Spoiler alert for Episode 9 of the Testaments


Watching Episode 9 of The Testaments was incredibly difficult for me to sit with, and I have been reflecting on why. From the very beginning of The Handmaid's Tale, viewers have witnessed profound death and non-death grief: the loss of safety, familiarity, bodily autonomy, innocence, identity, motherhood, connection, and imagined futures. We have watched people lose not only one another, but pieces of themselves; yet, this episode felt different.


As I watched Agnes believe she was helping Becca, I kept thinking about how often individuals genuinely try to survive systems, relationships, or environments by being “good,” compliant, loyal, or careful, only to eventually realize those strategies were never capable of protecting them. Grief emerges when someone begins to recognize that the very system they trusted has harmed them.

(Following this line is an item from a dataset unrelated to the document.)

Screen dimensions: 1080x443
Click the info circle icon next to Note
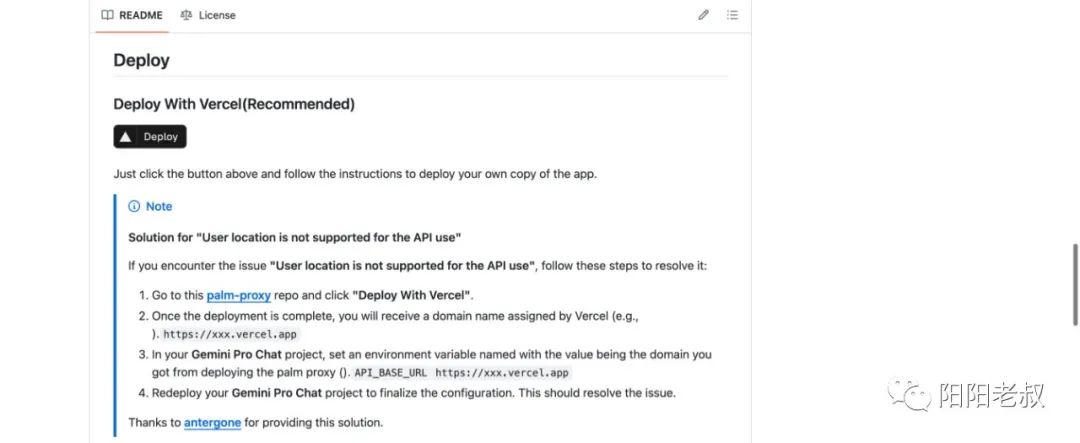134,207
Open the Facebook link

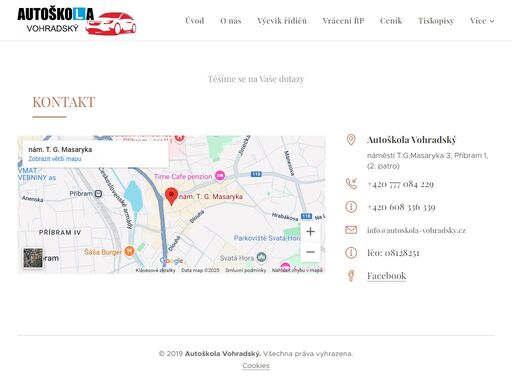click(387, 276)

Within the Transcending Model of Grief and Loss (TMGL), Sonya and I talk about the Uncharted Territory, which is a space where loss is unfolding before it is fully recognized, named, or understood. Many individuals who experience disenfranchised grief live in this space for years. They may sense that something has shifted, ruptured, disappeared, or no longer feels possible, but they do not yet have language for the grief itself.

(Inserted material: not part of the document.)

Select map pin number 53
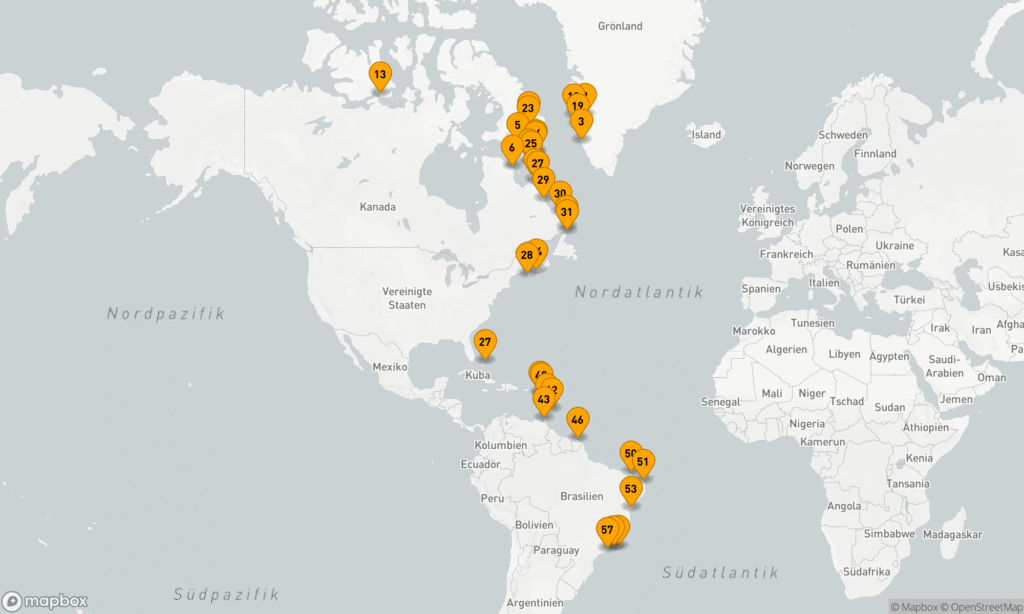 click(x=630, y=489)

What makes stories like The Handmaid’s Tale and The Testaments so emotionally activating is that they portray grief beyond death. They illuminate the psychological and relational losses tied to oppression, identity disruption, chronic fear, survival, and loss of agency. As grief counselors and educators, we have an opportunity to expand the conversation beyond bereavement and create language for the losses society often overlooks. This is one of the reasons we created the Griefly Speaking workbook alongside the TMGL framework: to help individuals, counselors, and students explore grief that may not immediately “look like grief.”


Sometimes the most important question is not: “Who died/What was lost?” But rather: “What changed, ruptured, disappeared, or no longer feels possible?”